Matemática e Música: em busca da harmonia (parte 7)
4.2. A ciência/música em Mersenne
Matemático, filósofo e músico teórico, Marin Marsenne (1588-1648) apresenta-se como um dos principais pensadores franceses do século XVII, cuja obra – a maior parte dedicada à ciência, teoria e prática de música – assume papel central nos movimentos científicos e acadêmicos da época. Mersenne transitou na confluência entre o Renascimento e o Barroco na França como personagem, cuja obra assumiu importante papel nos desenvolvimentos futuros da matemática/música.
Acreditando que a música era passível de análise e explicação racional, Mersenne atribuía importância a tal ciência – quando comparada a outras disciplinas – como área de pesquisa científica.
Sob uma ótica matemático-acústico-musical, Mersenne levantou questões cruciais, tais como a paradoxalidade aparente em uma nota vibrar em várias frequências ao mesmo tempo, sugerindo estudos mais criteriosos concernentes aos harmônicos. Embora o matemático francês fosse compositor, ele estabeleceu uma teoria baseada na prática, por exemplo, ao defender e fundamentar um temperamento igual na construção de instrumentos e ao explicar racionalmente as afinações.
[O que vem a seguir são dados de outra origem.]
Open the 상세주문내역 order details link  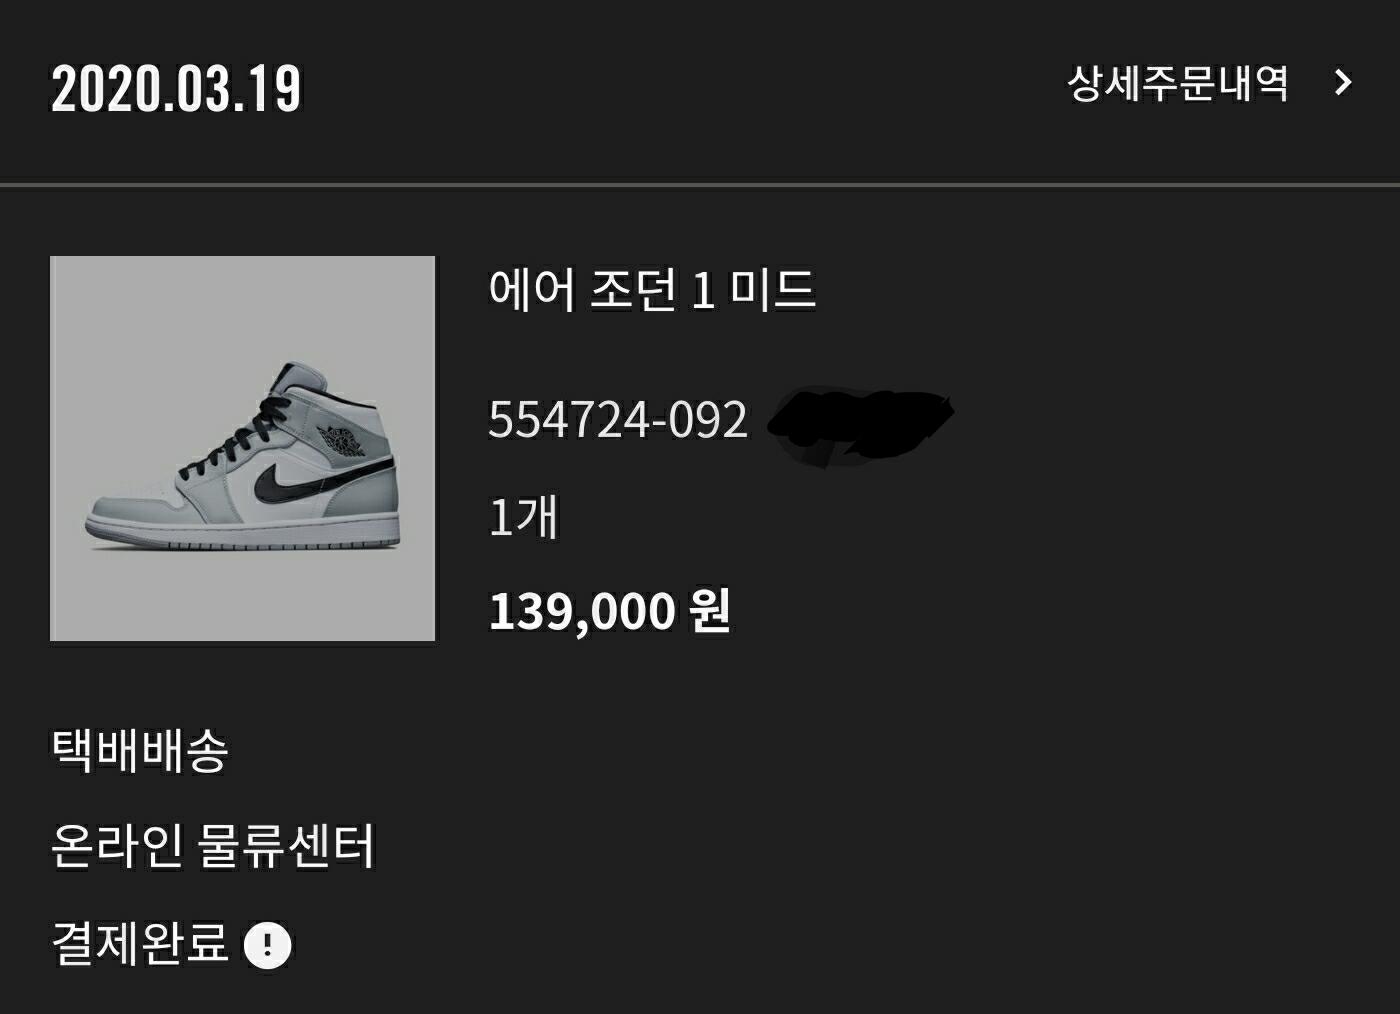[x=1178, y=82]
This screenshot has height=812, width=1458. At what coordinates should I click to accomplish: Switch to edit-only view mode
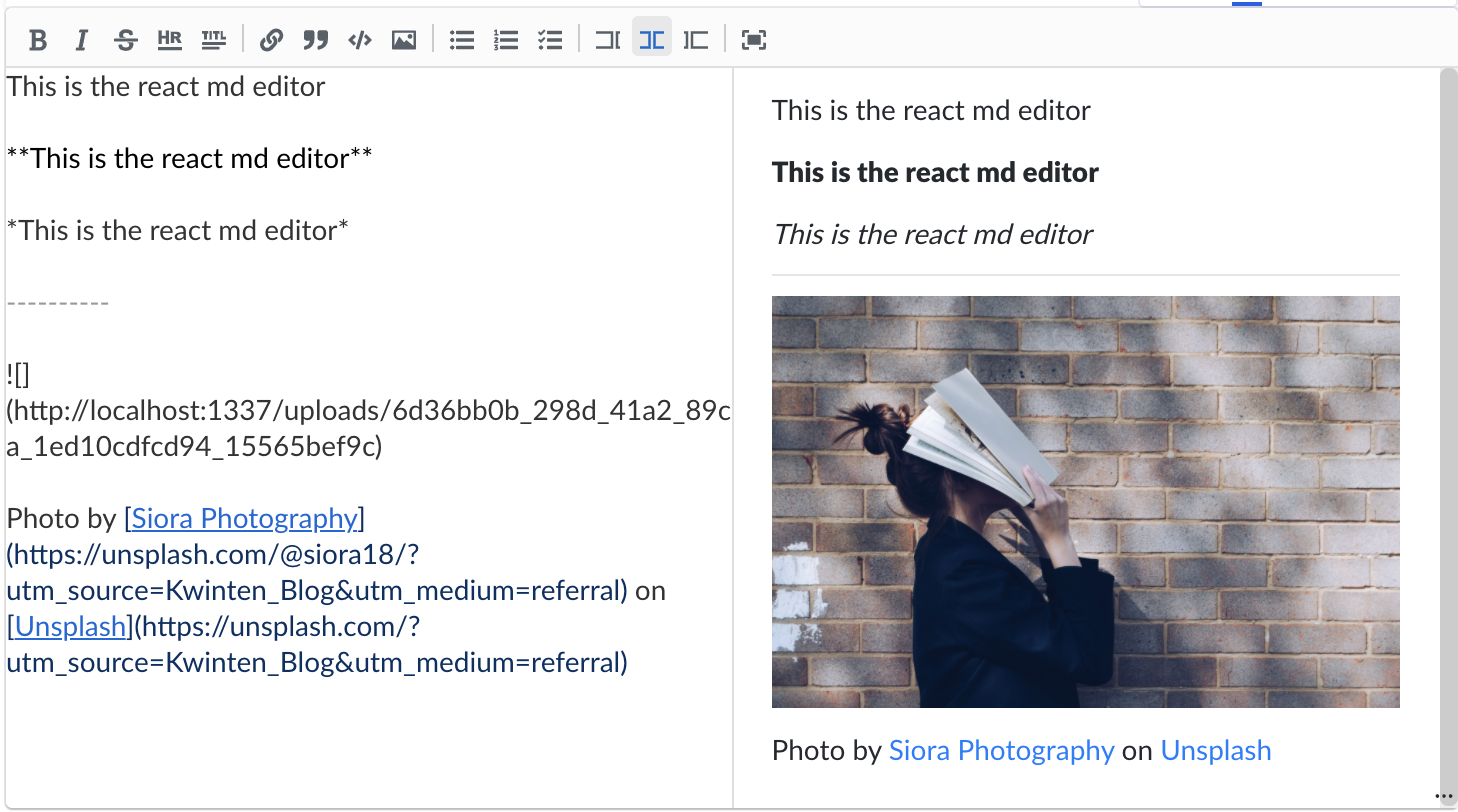tap(607, 40)
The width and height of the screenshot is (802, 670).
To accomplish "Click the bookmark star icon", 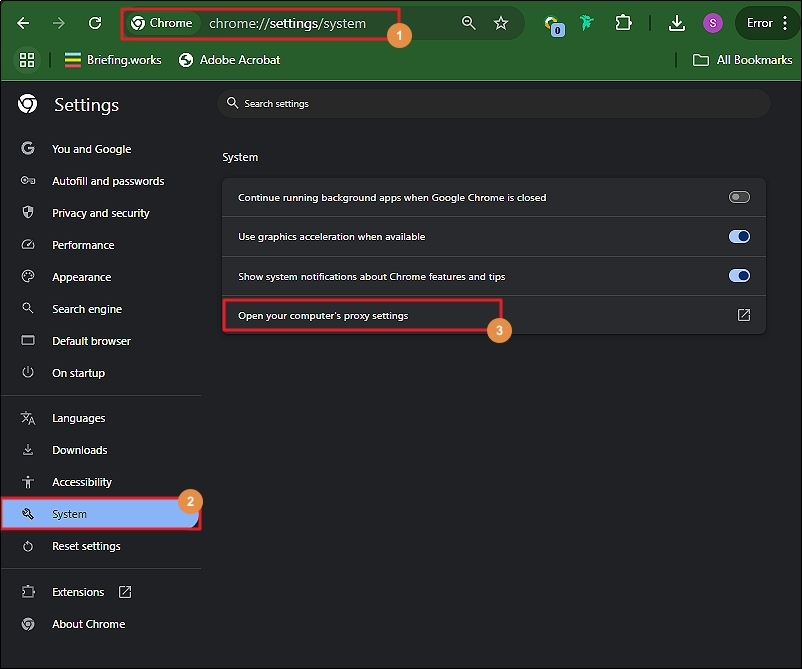I will coord(501,23).
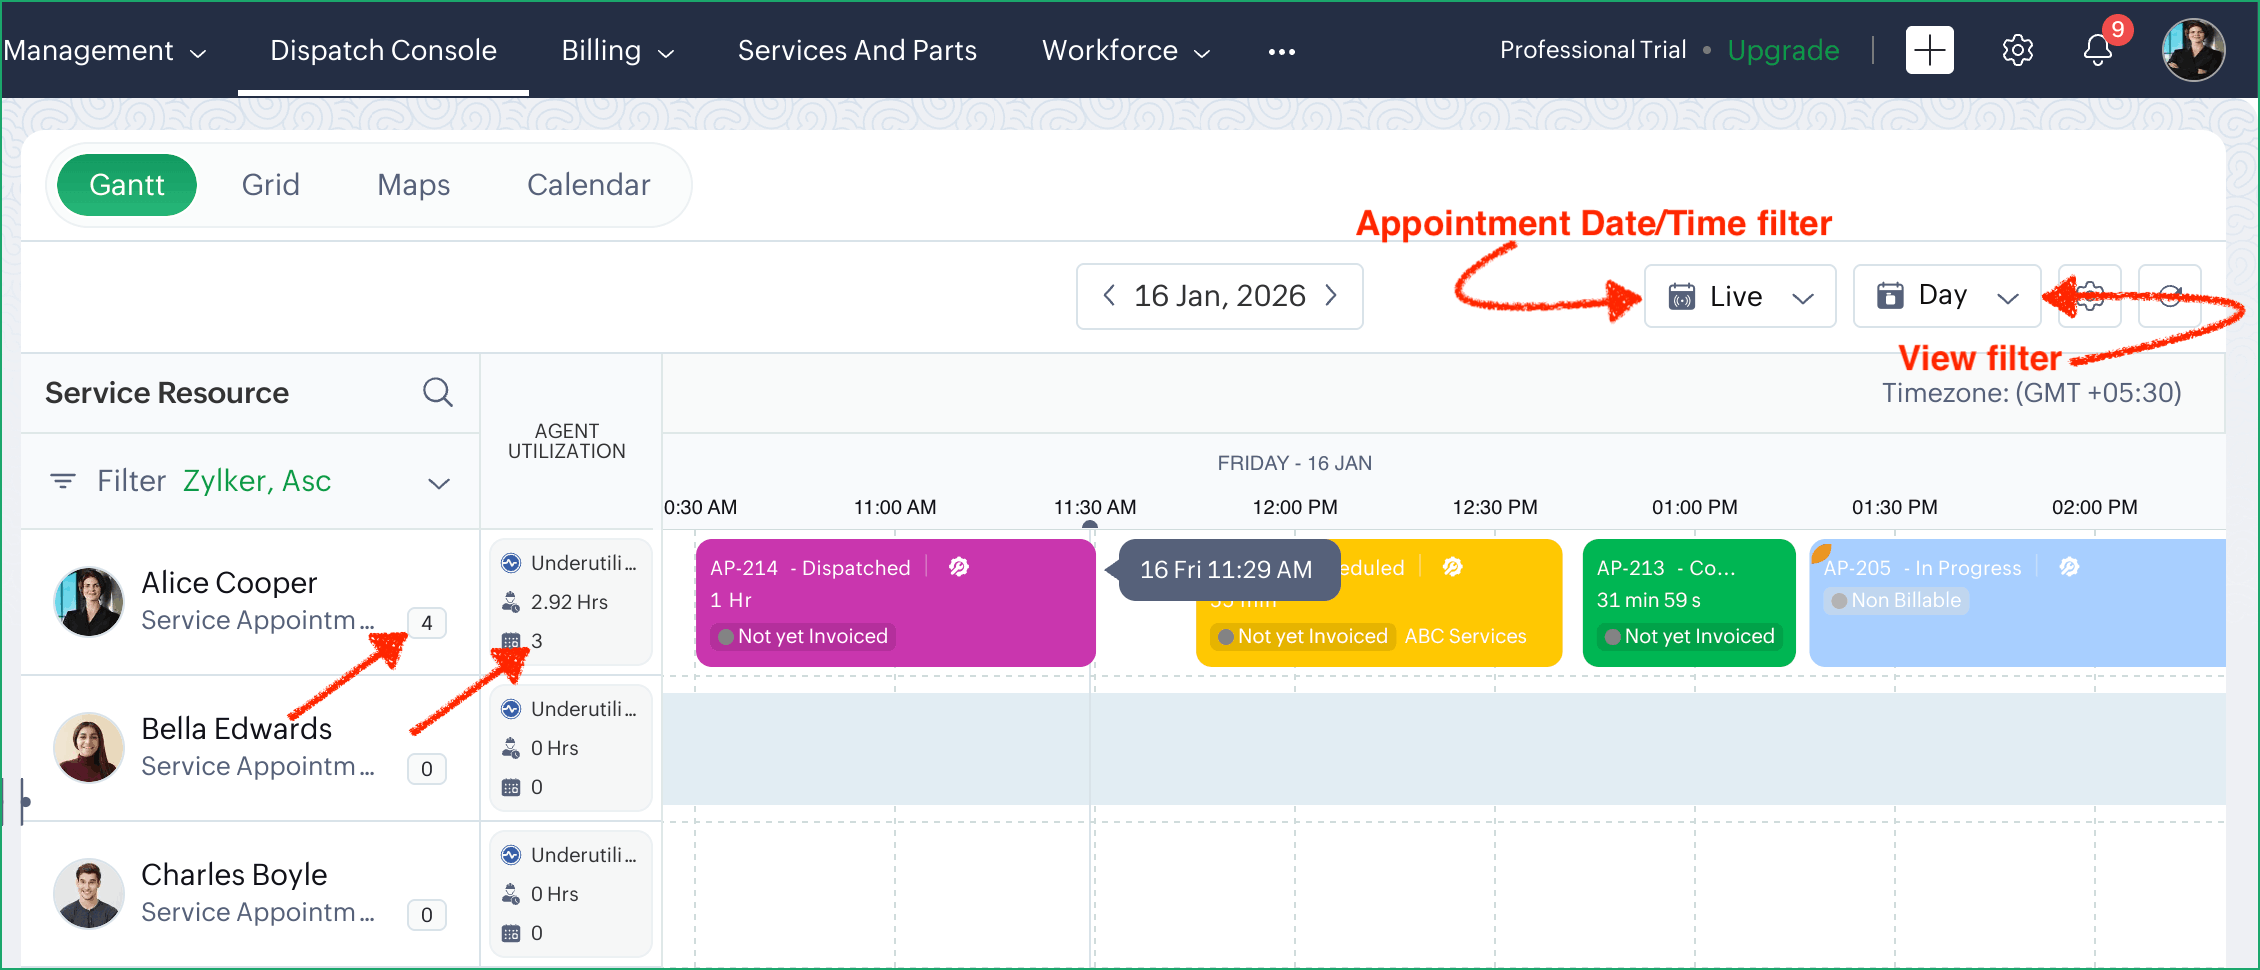Open the Services And Parts module
Screen dimensions: 2260x970
coord(857,51)
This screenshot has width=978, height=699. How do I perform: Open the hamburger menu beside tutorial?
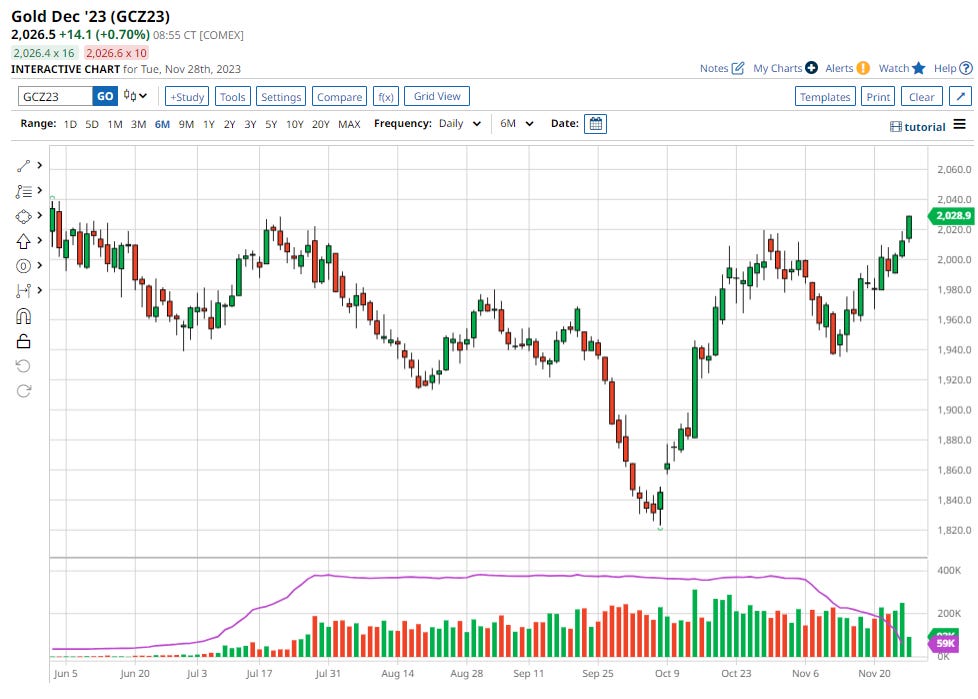point(959,125)
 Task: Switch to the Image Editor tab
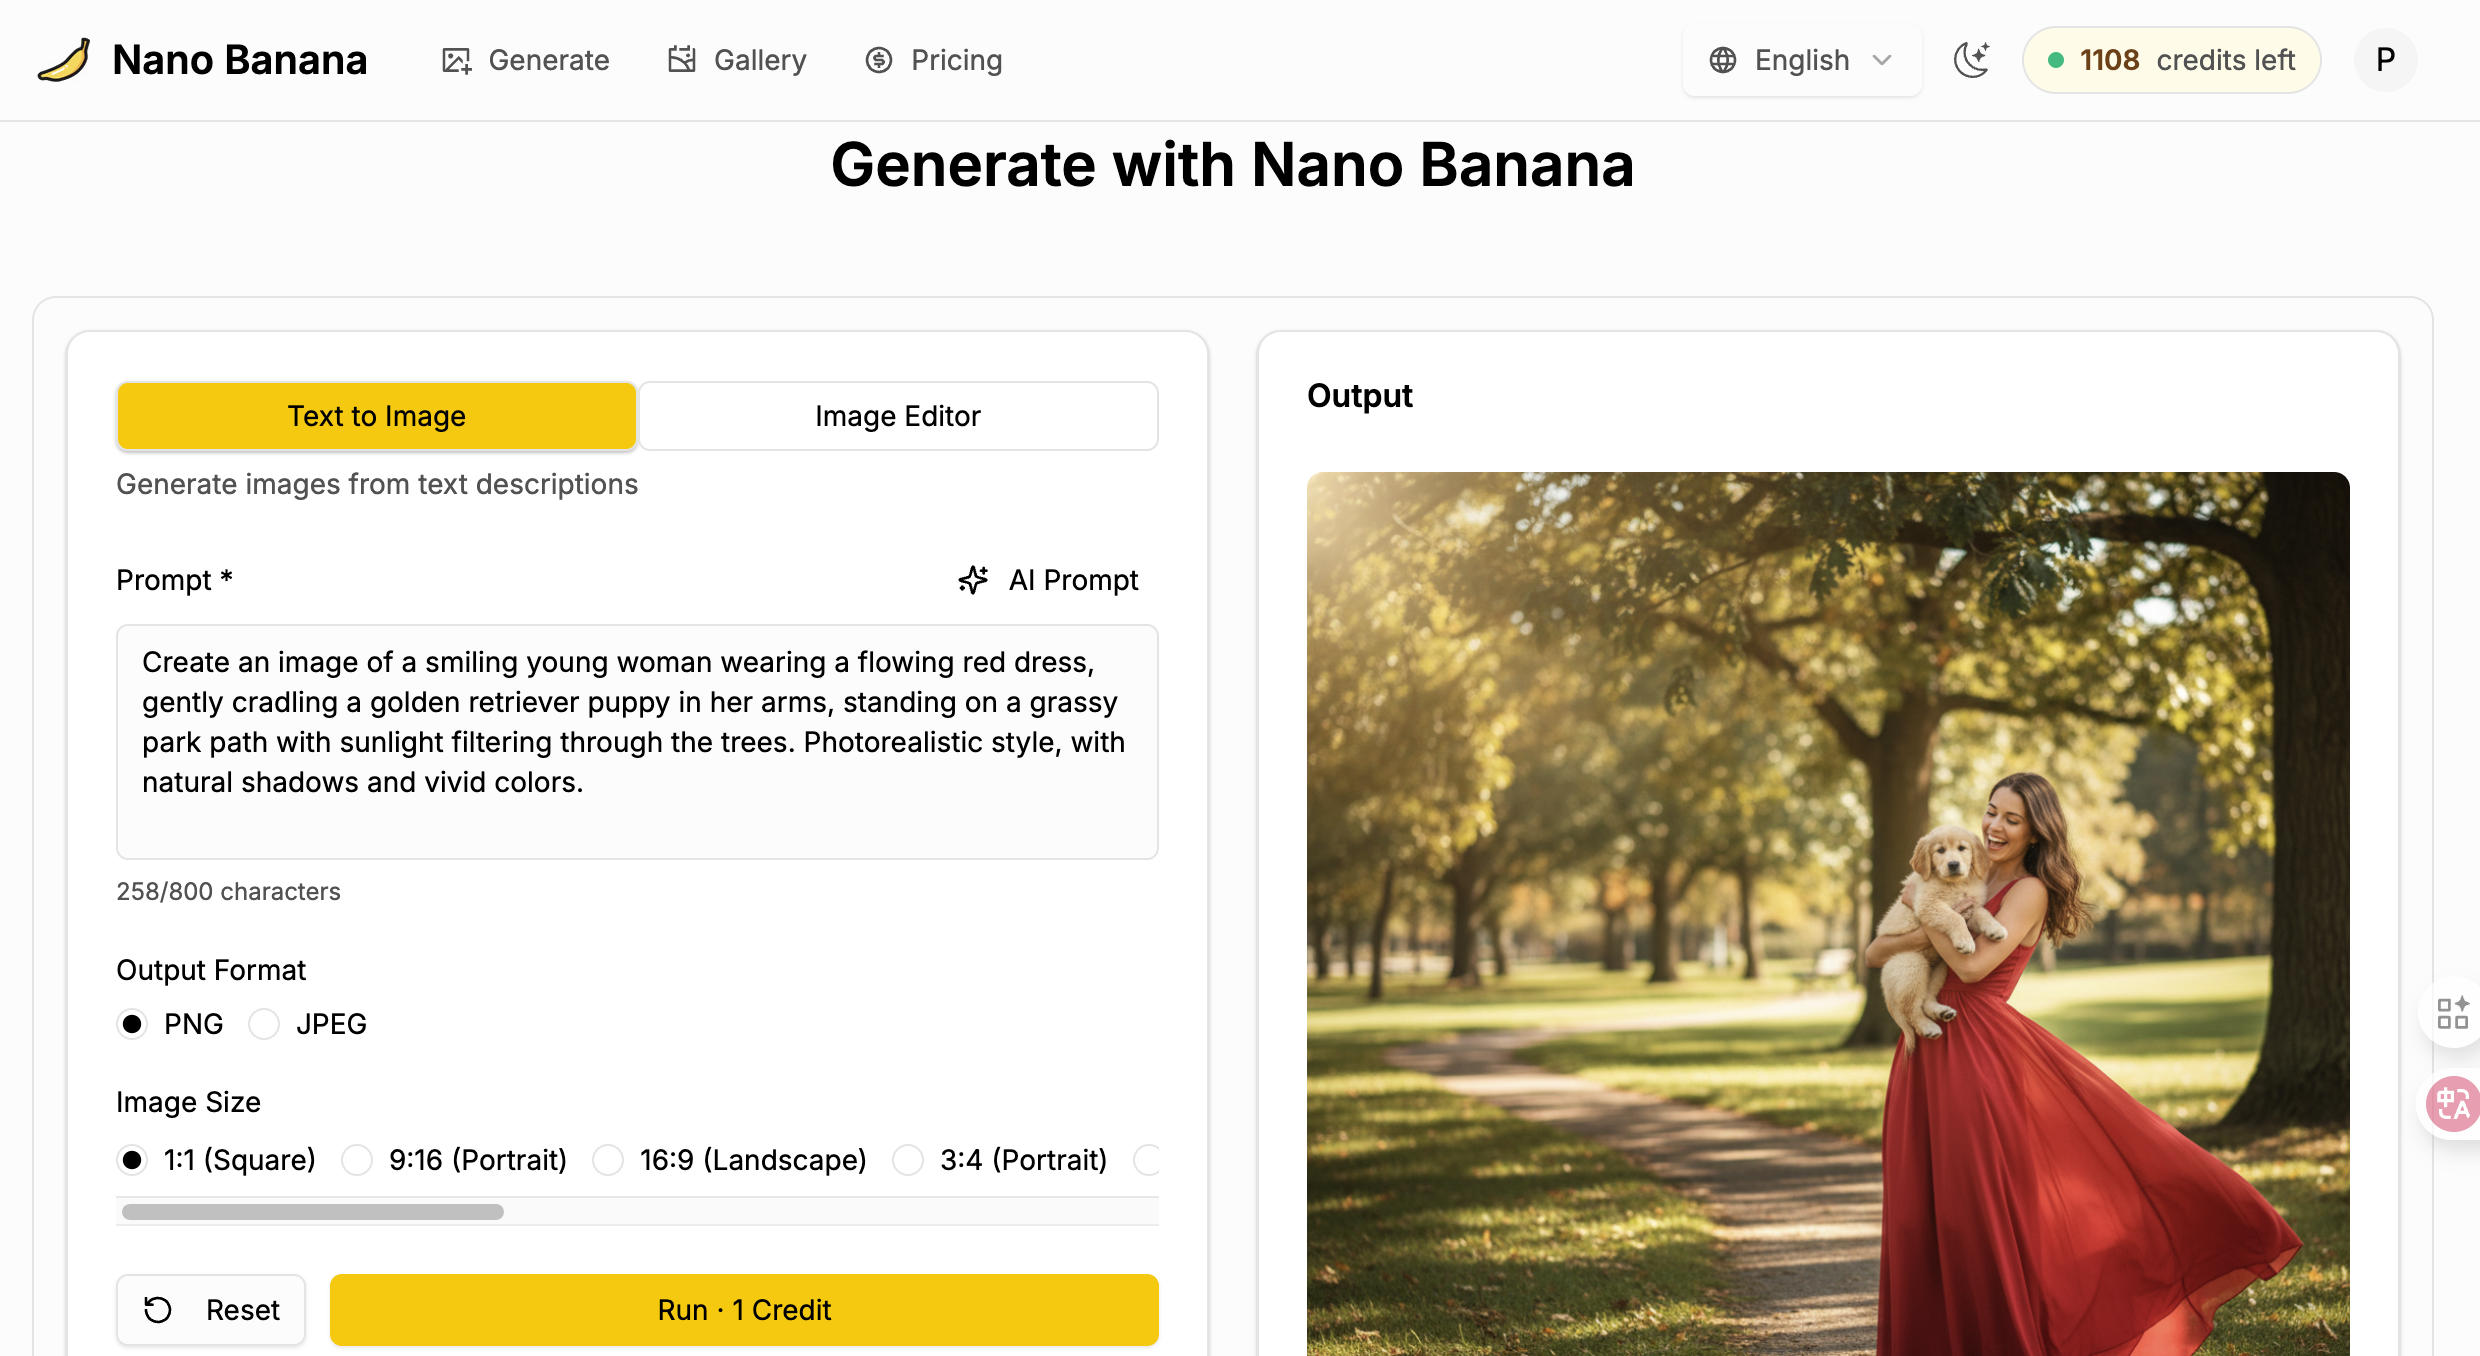click(897, 416)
A partir de 1630, seus escritores adquirem novas formas e interesses, culminado com a elaboração da Harmonie Universelle em 1636, cuja abordagem teórico-prática abarca relatos de distintos experimentos engenhosos, estudos sobre o som e reflexões concernentes à relação matemática/música que o faz muitas vezes ser considerado o pai da acústica. Variando os comprimentos e tensões, Mersenne verificou que, para frequências visualizáveis, a vibração de um fio esticado era inversamente proporcional ao comprimento da corda se sua tensão fosse constante; diretamente proporcional à raiz quadrada da tensão, se o comprimento da corda fosse constante e inversamente proporcional à raiz quadrada da massa por unidade de comprimento, para fios diferentes de mesmo comprimento e sujeitos à mesma tensão.
Para Mersenne, a média aritmética possuía caráter superior a harmônica, pois tomando números proporcionais às vibrações – causas primeiras do som -, a quinta na posição inferior resultava da média aritmética dos números que caracterizam a oitava. Mersenne descobriu, aplicando seus princípios, que a relação da frequência entre uma nota e sua oitava era respectivamente de 1 para 2, explicando ainda as características de colunas vibrantes de ar, bem como os fenômenos do eco e da ressonância. Foi ainda, o primeiro a determinar a frequência de uma nota musical estabelecida, bem como a velocidade de propagação do som no ar.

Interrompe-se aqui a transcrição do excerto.